На вопрос, а в чем же тогда, видимо, частично ответило другое, также пришедшее в ноябре 1937 года письмо. Неразборчиво подписанное, оно рассказало о срыве собрания в колхозе "Зарница" Приморского района:
"В нашем колхозе собрание не состоялось, хотя на его пришло много колхозников. На собрание местные руководители председатель колхоза Мохнаткин Шура Евлампиевич, председатель сельсовета т. Пычкин М. П., бригадиры явились очень пьяные.
Собрание открыли, т. Шестаков (инспектор участка страховой кассы) сделал доклад, по докладу выступил бывший председатель нашего колхоза т. Варакин Степ. Мих. Он тоже был сильно пьян и, заплетаясь языком, долго говорил не по делу. Колхозники сначала смеялись, а потом ему говорят, что лучше бы сидел да молчал.
Тогда Варакин С. М. всему собранию говорит, что не могу молчать, не могу, потому что меня за 5 рублей нанял выступить председатель нашего колхоза Мохнаткин А. Е. Тогда колхозники взволновались и говорят: "Ах, вы, пьяные морды, за деньги выступаете, а мы вас, пьяных морд, бесплатно должны слушать! Не желаем!" И ушли все с собрания..."
Ознакомившейся с письмом редакции ничего другого не оставалось, как переслать для принятия соответствующих мер его копии в райком и райисполком.

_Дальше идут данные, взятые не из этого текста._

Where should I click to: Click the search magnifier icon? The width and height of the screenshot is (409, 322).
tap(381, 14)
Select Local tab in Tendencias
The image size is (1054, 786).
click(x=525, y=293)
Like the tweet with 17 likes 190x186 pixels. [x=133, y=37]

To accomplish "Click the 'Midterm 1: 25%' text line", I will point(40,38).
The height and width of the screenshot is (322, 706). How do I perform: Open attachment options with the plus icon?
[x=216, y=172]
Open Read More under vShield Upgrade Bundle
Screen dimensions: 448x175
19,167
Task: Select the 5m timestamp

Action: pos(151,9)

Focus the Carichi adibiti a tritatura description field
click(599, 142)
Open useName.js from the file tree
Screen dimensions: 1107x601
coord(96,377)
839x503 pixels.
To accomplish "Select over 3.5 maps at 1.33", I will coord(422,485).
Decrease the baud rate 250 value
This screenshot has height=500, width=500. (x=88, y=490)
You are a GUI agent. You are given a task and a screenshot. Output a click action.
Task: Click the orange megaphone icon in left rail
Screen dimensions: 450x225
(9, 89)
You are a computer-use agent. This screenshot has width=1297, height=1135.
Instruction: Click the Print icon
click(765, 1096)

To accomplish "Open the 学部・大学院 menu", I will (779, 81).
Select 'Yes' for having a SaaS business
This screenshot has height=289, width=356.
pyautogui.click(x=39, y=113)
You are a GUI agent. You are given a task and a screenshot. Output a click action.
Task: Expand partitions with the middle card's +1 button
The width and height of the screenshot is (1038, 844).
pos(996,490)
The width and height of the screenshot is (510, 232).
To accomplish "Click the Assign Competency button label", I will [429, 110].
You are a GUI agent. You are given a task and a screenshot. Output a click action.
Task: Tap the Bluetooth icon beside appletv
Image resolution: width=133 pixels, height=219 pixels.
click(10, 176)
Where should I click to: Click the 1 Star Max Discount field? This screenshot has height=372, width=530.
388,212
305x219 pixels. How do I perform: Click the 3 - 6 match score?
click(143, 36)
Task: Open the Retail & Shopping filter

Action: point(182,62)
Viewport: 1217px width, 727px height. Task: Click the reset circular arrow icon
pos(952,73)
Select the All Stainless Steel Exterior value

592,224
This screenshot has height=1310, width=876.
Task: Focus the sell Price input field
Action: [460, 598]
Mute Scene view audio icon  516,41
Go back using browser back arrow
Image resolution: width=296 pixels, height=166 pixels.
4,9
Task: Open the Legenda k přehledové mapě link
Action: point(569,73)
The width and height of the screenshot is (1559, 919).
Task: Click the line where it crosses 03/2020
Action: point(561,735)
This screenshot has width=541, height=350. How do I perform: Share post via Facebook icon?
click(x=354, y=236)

В заключение не могу не поделиться следующим наблюдением. Сравнение редакционной почты 30-х годов с тем, что и как писали читатели дореволюционных газет, свидетельствует о коренном изменении отношения простых людей между собой и к судьбе страны. Вместо былого индивидуализма и отстраненности пришли коллективизм и сопричастность. Неслучайно почти каждое письмо пестрит местоимением "наш" - наш колхоз, наш завод, наша область и, конечно, наша страна. И неудивительно, что даже самые критические письма пронизаны болью за имеющиеся недостатки, желанием помочь их устранить. Поэтому не приходится сомневаться, что именно характерная тому противоречивому времени сопричастность каждого к судьбе своей Родины не в малой степени помогла ей выстоять в надвигавшейся войне.
Михаил ЛОЩИЛОВ
Статья была опубликована в газете "Правда Севера" 20.02.2003 г.